Gegen den Beschluss des Berufungsgerichts richtet sich der Rekurs der Beklagten wegen Mangelhaftigkeit des Verfahrens und unrichtiger rechtlicher Beurteilung mit dem Antrag, den angefochtenen Beschluss aufzuheben und dem Berufungsgericht die Entscheidung in der Sache selbst aufzutragen. Hilfsweise wird beantragt, die Rechtssache zur neuerlichen Entscheidung an das Berufungsgericht zurückzuverweisen. Hilfsweise stellt die Beklagte weiters einen Wiedereinsetzungsantrag.

Die klagende Partei hat eine Rekursbeantwortung erstattet.

Rechtliche Beurteilung

Zu 1:

Der Rekurs ist zulässig (RIS-Justiz RS0098745), aber nicht berechtigt.

Der Oberste Gerichtshof erachtet die Begründung des angefochtenen Beschlusses für zutreffend, weshalb es ausreicht, die Rechtsmittelwerberin darauf und insbesondere auf die Entscheidung 9 Ob 78/08y zu verweisen (§ 510 Abs 3 Satz 2 iVm § 528a ZPO).

Die Rekursausführungen sind durchwegs nicht stichhaltig:

Ein Verstoß gegen Art 6 Abs 1 MRK und somit eine Verletzung des rechtlichen Gehörs liegt schon deshalb nicht vor, weil nach ständiger oberstgerichtlicher Rechtsprechung Art 6 MRK kein Recht auf einen Instanzenzug gewährt (RIS-Justiz RS0074613 [T1]; RS0074833 [T2]; RS0043962 [T12, T14]).

Auch ein entscheidungsrelevanter Verstoß des Berufungsgerichts gegen § 182a ZPO liegt nicht vor. Die Unterlassung der Erörterung eines bisher unbeachtet gebliebenen rechtlichen Gesichtspunkts kann nämlich nur dann einen Verfahrensmangel darstellen, wenn dadurch einer Partei die Möglichkeit genommen wurde, zur bisher unbeachtet gebliebenen Rechtslage entsprechendes Tatsachenvorbringen zu erstatten. Werden hingegen nur dieselben Tatsachen, die schon der bisher erörterten Rechtslage zugrundelagen, rechtlich anders gewertet, kann eine Verletzung des § 182a ZPO keine Rechtsfolgen haben (1 Ob 160/07x = RIS-Justiz RS0037300 [T44]).

━━━━━━━━

ARBEITSAUFTRAG A – Prüfen Sie, ob die folgenden Aussagen mit dem Text über den Rekurs der Beklagten übereinstimmen, und antworten Sie jeweils mit Ja oder Nein samt den entscheidenden Worten des Textes als wörtlichem Zitat: (i) Die klagende Partei hat eine Rekursbeantwortung erstattet. (ii) Der Oberste Gerichtshof hält den Rekurs für berechtigt. (iii) Nach ständiger oberstgerichtlicher Rechtsprechung gewährt Art 6 MRK ein Recht auf einen Instanzenzug.
ARBEITSAUFTRAG B – Nennen Sie sämtliche mit „RS“ beginnenden Rechtssatznummern der RIS-Justiz, die im Text über den Rekurs der Beklagten angeführt werden.
ARBEITSAUFTRAG C – Knüpfen Sie an den letzten Satz des Textes über den Rekurs der Beklagten an und führen Sie diesen Text fort.

VORGEGEBENE ANGABEN –
━━━━━━━━

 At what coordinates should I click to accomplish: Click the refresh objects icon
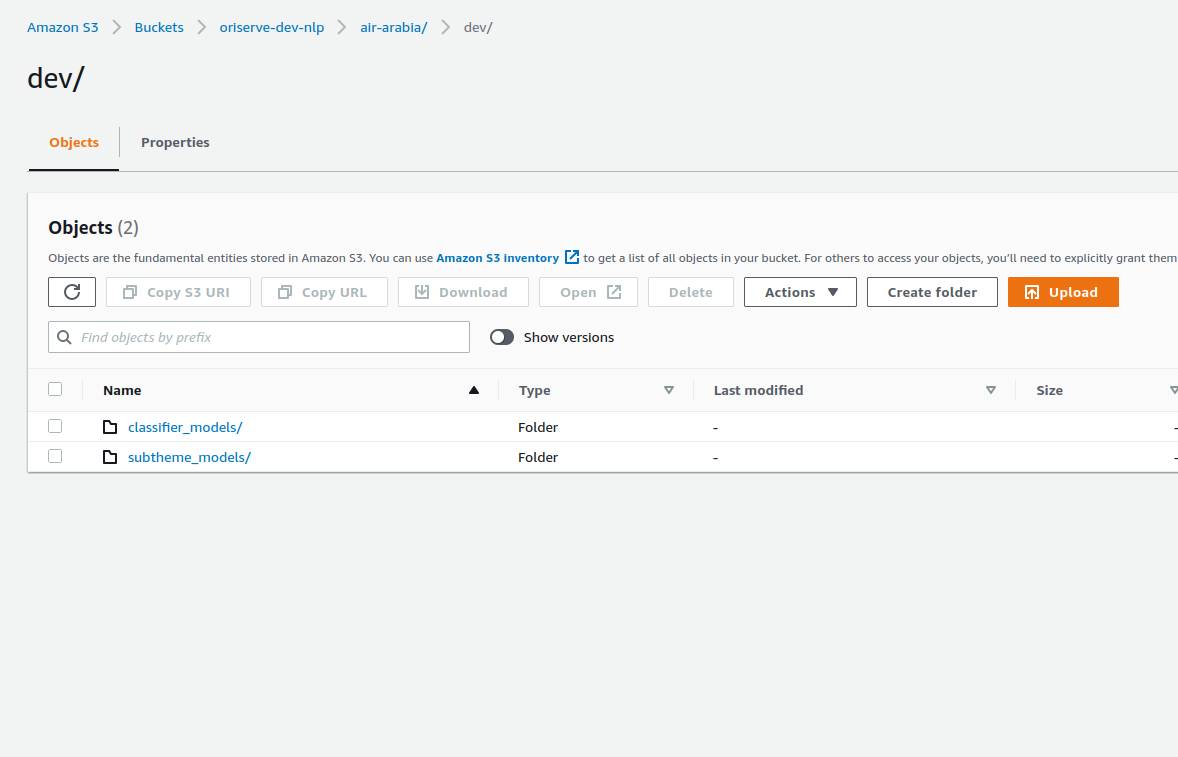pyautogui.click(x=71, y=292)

━━━━━━━━

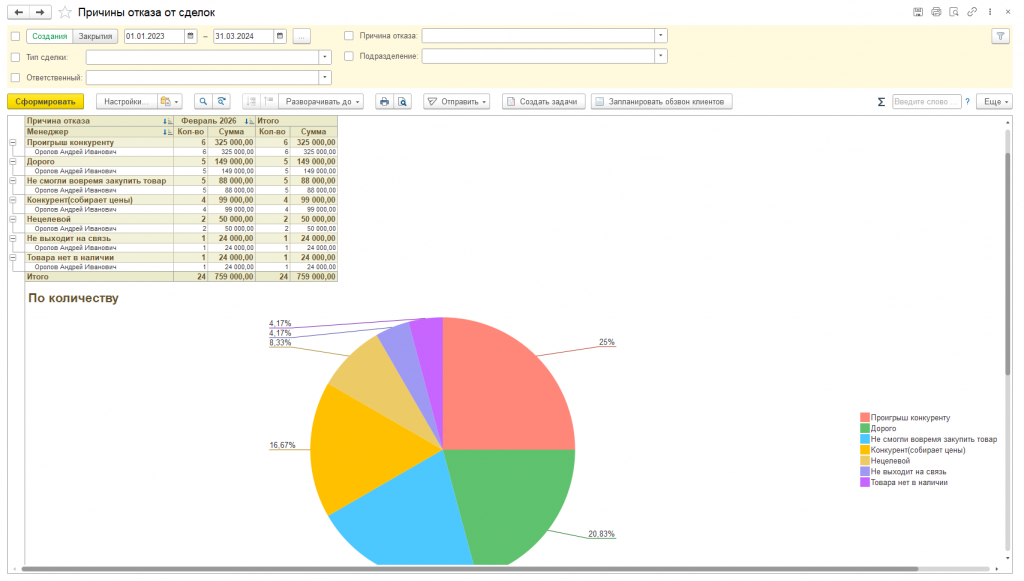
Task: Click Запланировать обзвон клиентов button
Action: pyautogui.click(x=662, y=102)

━━━━━━━━

SCHRIFTLICHE ANTWORT A –
(i) Ja: „Die klagende Partei hat eine Rekursbeantwortung erstattet.“
(ii) Nein: „Der Rekurs ist zulässig (RIS-Justiz RS0098745), aber nicht berechtigt.“
(iii) Nein: „Art 6 MRK kein Recht auf einen Instanzenzug gewährt“

SCHRIFTLICHE ANTWORT B – RS0098745, RS0074613, RS0074833, RS0043962, RS0037300

SCHRIFTLICHE ANTWORT C –
Im vorliegenden Fall hat die Rekurswerberin auch im Rekurs kein neues (relevantes) Tatsachenvorbringen erstattet, das eine andere rechtliche Beurteilung der Sache ergeben könnte. Das Berufungsgericht hat jene oberstgerichtliche Rechtsprechung zitiert, wonach aufgrund der Gefahr der Erschleichung einer längeren Rechtsmittelfrist die im vorliegenden Fall erfolgte Einbringung eines „leeren" Rechtsmittels nicht verbesserungsfähig ist. Damit wird aber im vorliegenden Fall der Rekurswerberin entgegen ihren Rekursausführungen keineswegs dieser Rechtsmissbrauch konkret unterstellt.

Schließlich liegt in der Entscheidung des Berufungsgerichts auch kein Verstoß gegen den in Art 2 StGG und Art 7 Abs 1 B-VG verankerten Gleichheitsgrundsatz. Der vom Berufungsgericht zutreffend zitierten Rechtsprechung lässt sich nicht im Ansatz entnehmen, dass hier in gleichheitswidriger Weise zwischen anwaltlich vertretenen und unvertretenen Parteien unterschieden würde.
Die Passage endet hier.